**Supplied text:**

::::

BBC Studios has been one of the most powerful entertainment studios in the world for years. With its brands like ‘Doctor Who’ – that has made their way into licensed merchandise all over the world – the U.K.-based studio has solidified its place in the licensing industry. As Festival of Licensing quickly approaches, License Global had a chat with Rikesh Desai, licensing director, merchandise, partnership and interactive, BBC Studios to discuss the virtual event, working from home, licensing deals and more.
BBC Studios is exhibiting at Festival of Licensing, the month-long virtual celebration of the global licensing industry, which takes place online Oct. 6-29. It’s free to register and attend via www.festivaloflicensing.com.
License Global: For those who don't already know who you are, who are you and how do you fit into the licensing industry?
Desai: Rikesh Desai, licensing director for merchandise, partnerships and interactive at BBC Studios. We are home to the very best of British creativity – combining the strengths of the U.K.’s most-awarded production company, distribution business and brand extensions reaching fans around the world.
What do you hope people who listen to your speech at Licensing Leadership Summit get out of it?

::::

[Stored data entries]
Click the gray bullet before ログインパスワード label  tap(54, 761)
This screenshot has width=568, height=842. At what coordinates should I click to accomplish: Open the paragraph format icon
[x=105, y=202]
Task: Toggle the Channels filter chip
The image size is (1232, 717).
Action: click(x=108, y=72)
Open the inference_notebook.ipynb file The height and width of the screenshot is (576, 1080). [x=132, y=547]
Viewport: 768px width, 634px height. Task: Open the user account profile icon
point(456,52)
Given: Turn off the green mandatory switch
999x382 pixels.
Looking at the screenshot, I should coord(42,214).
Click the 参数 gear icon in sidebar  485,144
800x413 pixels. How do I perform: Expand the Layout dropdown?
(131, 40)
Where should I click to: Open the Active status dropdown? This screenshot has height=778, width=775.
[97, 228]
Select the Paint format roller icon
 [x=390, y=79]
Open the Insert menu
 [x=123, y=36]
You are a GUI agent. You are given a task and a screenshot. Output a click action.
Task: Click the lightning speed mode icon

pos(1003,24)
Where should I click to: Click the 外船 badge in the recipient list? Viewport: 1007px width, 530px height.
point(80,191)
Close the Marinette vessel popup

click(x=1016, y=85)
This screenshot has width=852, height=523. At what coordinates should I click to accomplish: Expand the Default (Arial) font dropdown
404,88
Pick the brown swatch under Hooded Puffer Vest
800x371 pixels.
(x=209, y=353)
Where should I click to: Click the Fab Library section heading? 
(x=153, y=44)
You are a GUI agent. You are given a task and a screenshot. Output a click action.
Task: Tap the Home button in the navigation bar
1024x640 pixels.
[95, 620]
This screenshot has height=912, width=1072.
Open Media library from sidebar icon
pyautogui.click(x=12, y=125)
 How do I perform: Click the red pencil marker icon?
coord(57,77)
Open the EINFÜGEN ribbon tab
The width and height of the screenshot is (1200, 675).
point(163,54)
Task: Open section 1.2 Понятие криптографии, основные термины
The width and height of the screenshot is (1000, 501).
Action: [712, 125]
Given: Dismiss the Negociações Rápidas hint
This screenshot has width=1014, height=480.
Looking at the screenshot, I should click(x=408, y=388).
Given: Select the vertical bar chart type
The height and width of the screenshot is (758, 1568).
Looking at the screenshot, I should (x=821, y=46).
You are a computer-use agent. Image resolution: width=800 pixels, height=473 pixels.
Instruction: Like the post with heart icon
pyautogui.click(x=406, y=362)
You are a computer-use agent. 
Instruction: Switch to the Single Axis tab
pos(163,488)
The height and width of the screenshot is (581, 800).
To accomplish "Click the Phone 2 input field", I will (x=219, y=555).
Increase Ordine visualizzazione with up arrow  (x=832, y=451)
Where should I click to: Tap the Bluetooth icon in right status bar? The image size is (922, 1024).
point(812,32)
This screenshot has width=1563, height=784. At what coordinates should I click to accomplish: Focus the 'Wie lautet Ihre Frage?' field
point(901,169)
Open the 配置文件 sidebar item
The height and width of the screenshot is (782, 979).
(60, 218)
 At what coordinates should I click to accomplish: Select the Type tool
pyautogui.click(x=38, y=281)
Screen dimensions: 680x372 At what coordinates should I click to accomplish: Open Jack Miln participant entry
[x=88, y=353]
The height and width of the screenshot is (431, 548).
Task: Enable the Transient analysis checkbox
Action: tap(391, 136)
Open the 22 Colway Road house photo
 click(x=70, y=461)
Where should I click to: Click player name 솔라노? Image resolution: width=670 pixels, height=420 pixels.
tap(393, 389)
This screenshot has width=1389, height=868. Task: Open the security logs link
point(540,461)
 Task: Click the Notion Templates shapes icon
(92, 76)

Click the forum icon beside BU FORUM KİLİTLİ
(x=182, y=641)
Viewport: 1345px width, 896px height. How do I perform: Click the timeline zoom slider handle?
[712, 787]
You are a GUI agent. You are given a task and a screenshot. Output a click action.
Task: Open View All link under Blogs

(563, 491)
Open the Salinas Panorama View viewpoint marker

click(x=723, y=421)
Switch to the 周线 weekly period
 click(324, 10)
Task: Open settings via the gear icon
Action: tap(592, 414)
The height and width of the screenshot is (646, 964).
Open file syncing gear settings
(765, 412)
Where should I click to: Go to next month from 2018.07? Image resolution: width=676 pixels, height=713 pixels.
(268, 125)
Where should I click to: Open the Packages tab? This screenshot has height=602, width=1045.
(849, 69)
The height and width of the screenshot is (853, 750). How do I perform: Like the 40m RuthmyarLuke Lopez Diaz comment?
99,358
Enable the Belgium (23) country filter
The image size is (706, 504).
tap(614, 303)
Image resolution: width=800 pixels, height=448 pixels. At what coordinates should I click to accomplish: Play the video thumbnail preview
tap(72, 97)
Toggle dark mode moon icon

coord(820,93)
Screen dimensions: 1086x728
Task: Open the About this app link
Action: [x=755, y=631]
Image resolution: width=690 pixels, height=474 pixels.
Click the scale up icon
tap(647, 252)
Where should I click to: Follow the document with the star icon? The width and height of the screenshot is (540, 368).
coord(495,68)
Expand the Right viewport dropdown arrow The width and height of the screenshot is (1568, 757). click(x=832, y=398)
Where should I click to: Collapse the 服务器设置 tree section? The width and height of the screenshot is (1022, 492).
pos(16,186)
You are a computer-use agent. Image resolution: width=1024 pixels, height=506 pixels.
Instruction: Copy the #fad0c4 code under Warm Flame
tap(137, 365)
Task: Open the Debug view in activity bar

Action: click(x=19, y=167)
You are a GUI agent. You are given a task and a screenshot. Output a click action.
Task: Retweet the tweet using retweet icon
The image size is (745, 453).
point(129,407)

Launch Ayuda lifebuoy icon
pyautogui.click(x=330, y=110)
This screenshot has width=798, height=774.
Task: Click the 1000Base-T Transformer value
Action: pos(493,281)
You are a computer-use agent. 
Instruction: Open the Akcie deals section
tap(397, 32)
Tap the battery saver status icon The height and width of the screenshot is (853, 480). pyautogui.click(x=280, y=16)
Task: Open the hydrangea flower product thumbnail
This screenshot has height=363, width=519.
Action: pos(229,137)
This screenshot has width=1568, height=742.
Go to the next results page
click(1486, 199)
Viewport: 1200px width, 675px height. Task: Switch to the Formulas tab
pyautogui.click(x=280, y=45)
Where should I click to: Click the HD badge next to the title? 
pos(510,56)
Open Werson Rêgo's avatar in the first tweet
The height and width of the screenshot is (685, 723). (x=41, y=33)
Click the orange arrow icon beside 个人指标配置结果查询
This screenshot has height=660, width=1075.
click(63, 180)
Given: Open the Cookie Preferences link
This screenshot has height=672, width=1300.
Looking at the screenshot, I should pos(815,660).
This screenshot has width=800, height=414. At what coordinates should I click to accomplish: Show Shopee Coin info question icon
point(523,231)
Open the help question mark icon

::::

**Required action 1:** According to the BBC Studios licensing interview, when does Festival of Licensing take place?
**Required action 2:** Continue the BBC Studios licensing interview from where it stops.

**Reply 1:** Online, Oct. 6-29.

**Reply 2:**
Acknowledge that now is the time our industry needs to commit to real positive change. More consumers than ever are making an effort to buy greener, healthier, ethically-sourced and more environmentally sustainable products. As an industry we need to adopt a more deliberate and ambitious approach with brand owners making bold decisions to evoke change.
Why do you think the BBC has succeeded so much in the licensing industry, and what tips do you have for those trying to succeed in the licensing industry?
We’re fortunate to have a brand portfolio that’s really diverse [and] built from engaging content. With this range and variety comes the challenge of balancing which brands to bring to market and how to manage the portfolio so partners can trust we are prioritizing the right ones. With each of our brands at different stages in their lifecycle, we are able to focus on specific brands with different retailers and consumer groups at different points throughout the year.
Right now, we are prioritizing our preschool hits “Hey Duggee” and the newly launched “Bluey,” established brands like “Doctor Who” and BBC Earth, and those that are returning to screens like “Top Gear.” Also, we can’t forget brands that have been around for years like “Only Fools” and “Horses,” which continues to maintain a strong fanbase.
In terms of tips – I’d say be flexible, even more so right now, it’s so important to not lose sight of the end game, which should be about building long-term mutual value in partnerships versus short-term quick wins. Also, if you are a brand owner, have a clear identity and purpose that allows you to offer a point of difference, otherwise you risk licensee’s and retailers marginalizing your brand value.
What is the current biggest trend of industry disruption that you see due to the pandemic, and what’s the biggest industry disruption you see on the horizon that would have happened regardless?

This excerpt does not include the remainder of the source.